Arnaud Bridier et al., Food Micro, 3-6 septembre 2018, Berlin, Allemagne et I3S, 24-26 septembre 2018, Saint-Malo, France

Salmonella is a bacterial pathogen responsible for a large number of food associated infections. In order to guarantee food safety, a better understanding of Salmonella ecology and adaptation strategies on the food production chain constitutes a prerequisite. In a One Health perspective, data on Salmonella antibiotic resistance in food environments are also crucial to decipher transmission routes of resistant foodborne pathogens as well as resistance genetic determinants involved, and the role of process and selection pressures underwent in food industries (as cleaning and disinfection) in bacterial adaptation and antimicrobial resistance emergence.
Using a pig slaughterhouse as a model food environment, occurrence of Salmonella was investigated at six different areas along the slaughter chain and through 4 sampling campaign, each time before and after cleaning and disinfection procedures (a total of 48 surface samples). Characterization of isolated Salmonella strains using serotyping and pulsotyping enabled to identify and trace persistent strains in the slaughterhouse. Minimal inhibiting concentrations (MIC) were also determined for various relevant antibiotics and for biocides used in the slaughterhouse. In addition, associated indigenous bacterial communities were characterized using 16S rRNA amplicon sequencing. 
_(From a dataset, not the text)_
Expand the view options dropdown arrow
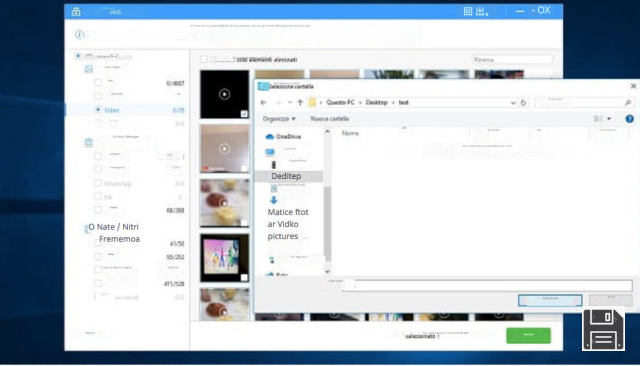Image resolution: width=640 pixels, height=366 pixels. pyautogui.click(x=609, y=119)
Results revealed the presence of Salmonella at all sampling area. Five serotypes were identified: S.4,5,12:i:- (50%), Rissen (16%), Typhimurium (16%), Infantis (10%) and Derby (8%). Strains were found at different dates and potentially at the same sampling area suggesting they persist in the slaughterhouse despite of the cleaning and disinfection procedures. Approximately 70% of isolated Salmonella strains exhibit resistance to ampicillin and sulfamethoxazole, 80% to tetracycline and 10% to chloramphenicol. There was no evolution of CMI comparing strains before and after cleaning and disinfection procedures concerning both biocides and antibiotics. Bacterial diversity analyses showed that populations in slaughterhouse were highly dominated by &a1;-proteobacteria and especially by the Moraxellaceae family (genus Psychrobacter, Moraxella, Enhydrobacter and Acinetobacter) at the different sampling areas. Population compositions were overall stable in time at a given sampling area suggesting that the surface populations are resident populations within the slaughterhouse, rather than populations introduced each week by the new swine bands. Cleaning and disinfection procedures tend to reduce bacterial diversity by eliminating the minority species but did not greatly impact the composition of bacterial communities with regards to the dominant species.
Together, such data participate to the construction of a comprehensive view of Salmonella ecology in food environments integrating associated resident microbial flora and the distribution of antimicrobial resistance in relation to processing conditions.